[Saved entries]

=== Begin Enclosure ===

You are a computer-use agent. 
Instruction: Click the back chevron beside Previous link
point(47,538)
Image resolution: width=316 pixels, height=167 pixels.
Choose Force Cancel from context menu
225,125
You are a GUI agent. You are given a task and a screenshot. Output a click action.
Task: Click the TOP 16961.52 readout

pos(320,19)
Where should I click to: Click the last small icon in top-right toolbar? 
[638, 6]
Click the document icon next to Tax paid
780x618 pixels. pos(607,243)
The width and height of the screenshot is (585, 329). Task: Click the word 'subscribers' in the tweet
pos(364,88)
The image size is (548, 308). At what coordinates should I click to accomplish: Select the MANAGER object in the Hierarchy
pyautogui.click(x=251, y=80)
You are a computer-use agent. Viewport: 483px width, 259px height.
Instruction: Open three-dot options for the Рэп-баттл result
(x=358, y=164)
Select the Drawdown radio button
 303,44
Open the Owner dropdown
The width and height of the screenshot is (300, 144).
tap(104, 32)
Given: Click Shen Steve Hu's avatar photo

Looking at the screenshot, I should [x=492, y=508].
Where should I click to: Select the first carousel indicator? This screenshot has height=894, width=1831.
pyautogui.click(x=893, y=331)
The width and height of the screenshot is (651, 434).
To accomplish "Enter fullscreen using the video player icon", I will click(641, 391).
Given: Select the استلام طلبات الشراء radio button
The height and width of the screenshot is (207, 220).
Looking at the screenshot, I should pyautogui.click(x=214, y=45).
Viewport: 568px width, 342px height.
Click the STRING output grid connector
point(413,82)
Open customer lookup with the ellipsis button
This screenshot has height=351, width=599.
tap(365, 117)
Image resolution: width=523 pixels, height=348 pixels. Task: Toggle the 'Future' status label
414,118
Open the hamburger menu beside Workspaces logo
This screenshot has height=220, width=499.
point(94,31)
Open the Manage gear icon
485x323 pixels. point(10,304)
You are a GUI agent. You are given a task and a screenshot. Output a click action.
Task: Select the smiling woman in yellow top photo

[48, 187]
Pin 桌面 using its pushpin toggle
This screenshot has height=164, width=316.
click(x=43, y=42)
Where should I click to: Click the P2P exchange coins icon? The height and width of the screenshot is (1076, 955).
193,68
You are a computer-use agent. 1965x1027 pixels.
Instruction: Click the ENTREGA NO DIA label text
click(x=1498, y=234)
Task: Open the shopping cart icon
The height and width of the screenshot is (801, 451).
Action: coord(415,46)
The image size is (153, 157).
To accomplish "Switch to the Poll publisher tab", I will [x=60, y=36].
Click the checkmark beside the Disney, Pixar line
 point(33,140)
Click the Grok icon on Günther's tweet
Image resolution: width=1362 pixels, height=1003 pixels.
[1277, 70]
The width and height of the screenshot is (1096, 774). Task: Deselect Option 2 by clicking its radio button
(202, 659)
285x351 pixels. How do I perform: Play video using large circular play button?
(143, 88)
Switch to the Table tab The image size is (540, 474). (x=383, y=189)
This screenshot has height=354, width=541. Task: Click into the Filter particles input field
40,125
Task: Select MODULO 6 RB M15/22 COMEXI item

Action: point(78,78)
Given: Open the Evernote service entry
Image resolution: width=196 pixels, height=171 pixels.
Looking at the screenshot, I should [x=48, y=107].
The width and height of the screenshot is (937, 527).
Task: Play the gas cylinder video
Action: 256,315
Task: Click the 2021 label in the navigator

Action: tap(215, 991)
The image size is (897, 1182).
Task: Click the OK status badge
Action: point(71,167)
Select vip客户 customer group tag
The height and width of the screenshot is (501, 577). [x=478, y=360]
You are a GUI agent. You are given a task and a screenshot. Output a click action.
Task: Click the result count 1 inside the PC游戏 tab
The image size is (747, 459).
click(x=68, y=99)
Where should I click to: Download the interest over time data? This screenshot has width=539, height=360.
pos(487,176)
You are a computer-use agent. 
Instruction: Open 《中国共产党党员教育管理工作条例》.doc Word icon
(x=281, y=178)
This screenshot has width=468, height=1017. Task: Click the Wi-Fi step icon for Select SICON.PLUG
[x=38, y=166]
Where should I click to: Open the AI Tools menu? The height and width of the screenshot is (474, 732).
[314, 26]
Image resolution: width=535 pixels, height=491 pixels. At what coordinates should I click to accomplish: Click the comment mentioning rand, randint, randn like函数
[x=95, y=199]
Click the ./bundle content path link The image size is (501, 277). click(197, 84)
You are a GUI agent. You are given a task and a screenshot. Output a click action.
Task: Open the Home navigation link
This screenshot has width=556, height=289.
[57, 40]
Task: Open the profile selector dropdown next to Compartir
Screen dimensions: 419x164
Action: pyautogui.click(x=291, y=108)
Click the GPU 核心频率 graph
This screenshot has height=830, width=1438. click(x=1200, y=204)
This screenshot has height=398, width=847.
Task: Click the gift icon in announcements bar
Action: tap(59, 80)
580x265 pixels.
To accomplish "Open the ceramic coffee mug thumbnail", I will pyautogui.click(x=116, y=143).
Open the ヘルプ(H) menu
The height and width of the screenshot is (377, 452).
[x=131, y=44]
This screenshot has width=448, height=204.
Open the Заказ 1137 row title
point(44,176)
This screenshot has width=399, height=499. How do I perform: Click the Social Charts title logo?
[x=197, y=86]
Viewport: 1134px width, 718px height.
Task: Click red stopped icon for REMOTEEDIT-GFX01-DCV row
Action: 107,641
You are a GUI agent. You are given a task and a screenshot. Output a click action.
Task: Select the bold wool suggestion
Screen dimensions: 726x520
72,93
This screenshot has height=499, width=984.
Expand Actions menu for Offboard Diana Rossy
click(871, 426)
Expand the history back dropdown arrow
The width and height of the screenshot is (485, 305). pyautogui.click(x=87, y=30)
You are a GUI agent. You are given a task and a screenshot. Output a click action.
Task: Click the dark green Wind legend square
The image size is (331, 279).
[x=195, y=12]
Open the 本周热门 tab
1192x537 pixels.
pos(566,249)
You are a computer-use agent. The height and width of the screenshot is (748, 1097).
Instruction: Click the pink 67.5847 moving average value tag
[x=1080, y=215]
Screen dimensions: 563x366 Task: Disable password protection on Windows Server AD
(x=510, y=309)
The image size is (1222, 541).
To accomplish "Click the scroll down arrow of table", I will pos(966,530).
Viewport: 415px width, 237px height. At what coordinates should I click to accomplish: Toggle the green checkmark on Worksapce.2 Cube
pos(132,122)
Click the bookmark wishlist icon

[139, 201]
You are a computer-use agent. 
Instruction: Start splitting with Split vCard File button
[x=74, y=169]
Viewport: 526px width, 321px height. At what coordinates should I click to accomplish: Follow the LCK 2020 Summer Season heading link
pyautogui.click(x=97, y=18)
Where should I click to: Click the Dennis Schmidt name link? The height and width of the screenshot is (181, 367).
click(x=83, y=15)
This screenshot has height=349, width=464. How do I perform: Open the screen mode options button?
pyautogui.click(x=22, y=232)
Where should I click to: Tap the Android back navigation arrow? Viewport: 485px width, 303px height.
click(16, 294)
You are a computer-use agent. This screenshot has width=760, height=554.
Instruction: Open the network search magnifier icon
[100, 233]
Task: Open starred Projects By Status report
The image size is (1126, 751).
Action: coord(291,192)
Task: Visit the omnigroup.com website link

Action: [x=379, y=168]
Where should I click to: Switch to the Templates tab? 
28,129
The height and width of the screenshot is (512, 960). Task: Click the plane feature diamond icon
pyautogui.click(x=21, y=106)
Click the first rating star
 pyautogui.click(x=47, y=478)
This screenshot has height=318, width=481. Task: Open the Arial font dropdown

=== End Enclosure ===

_About this task_.
What are the lines above, starting at the one with "Open the Owner dropdown" and ending at the one with "The width and height of the screenshot is (651, 434)."? Give them again exactly, and only them.

_Solved exercise_.
Open the Owner dropdown
The width and height of the screenshot is (300, 144).
tap(104, 32)
Given: Click Shen Steve Hu's avatar photo

Looking at the screenshot, I should [x=492, y=508].
Where should I click to: Select the first carousel indicator? This screenshot has height=894, width=1831.
pyautogui.click(x=893, y=331)
The width and height of the screenshot is (651, 434).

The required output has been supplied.